= Alan George Weall Coulthard =

His Honour Alan George Weall Coulthard (20 January 1924 – 25 June 1988), was a British judge, broadcaster, writer and Liberal Party politician.

==Background==
Coulthard was a son of George Robert Coulthard and Cicely Eva Minns. His older brother was Air Vice-Marshal Colin Weal Coulthard. He was educated at Watford Grammar School. In 1948 he married Jacqueline Anna James. They had two sons and two daughters.

==Professional career==
Coulthard was a pilot in the RAF from 1941–46 with the rank of Flight-Lieutenant.

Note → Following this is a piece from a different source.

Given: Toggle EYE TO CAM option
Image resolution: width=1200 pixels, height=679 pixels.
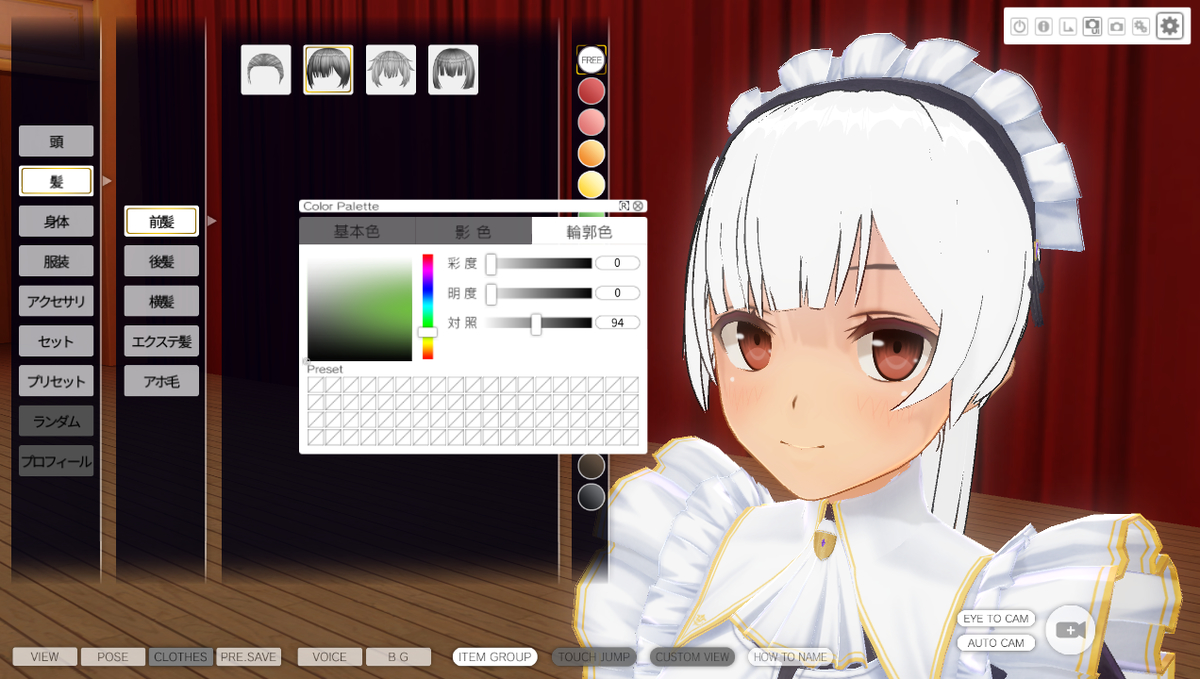Looking at the screenshot, I should point(995,619).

After the war he was a 1st Officer with BOAC from 1946–48 and a Pilot and Staff Officer in the RAF from 1948–58. In 1959 he changed to a career in law. He was
Called to Bar by the Inner Temple and practised at Swansea from 1959–81. In 1970 he was made an Assistant Recorder and in 1972 he became a Recorder of the Crown Court. He served as Hon. Recorder of the Borough of Llanelli from 1975-81. He was Chairman of the Medical Appeals Tribunal for Wales from 1976–81. In 1981 he became a Circuit Judge.

==Political career==
Coulthard was active in the Liberal Party as Chairman of Swansea Liberal Association. He was Secretary of the Association of Liberal Lawyers. He was Liberal candidate for the Pembrokeshire division at the 1964 General Election. Although a Liberal had been elected there as recently as 1945, no Liberal candidate had stood in the two elections since 1951. At that election, the Liberal came third with 19.9% of the poll. Coulthard's task was harder as there was now a Plaid Cymru candidate to compete for the nationalist note. He came in third with 19.1% of the poll. He did not stand for parliament again.

===Electoral record===

General Election 1964: Pembrokeshire
| Party |  | Candidate | Votes | % | ±% |
|---|---|---|---|---|---|
|  | Labour | Desmond Louis Donnelly | 23,926 | 47.23 |  |
|  | Conservative | Henry Graham Partridge | 15,340 | 30.28 |  |
|  | Liberal | Alan George Weall Coulthard | 9,679 | 19.11 | n/a |
|  | Plaid Cymru | Dyfrig Thomas | 1,717 | 3.39 |  |
| Majority |  |  | 8,586 | 16.95 |  |
| Turnout |  |  |  | 81.46 |  |
|  | Labour hold |  | Swing |  |  |

==Other activities==
From 1960 Coulthard made BBC sound and TV broadcasts. He was President of the Swansea Festival Patrons’ Association from 1974–80.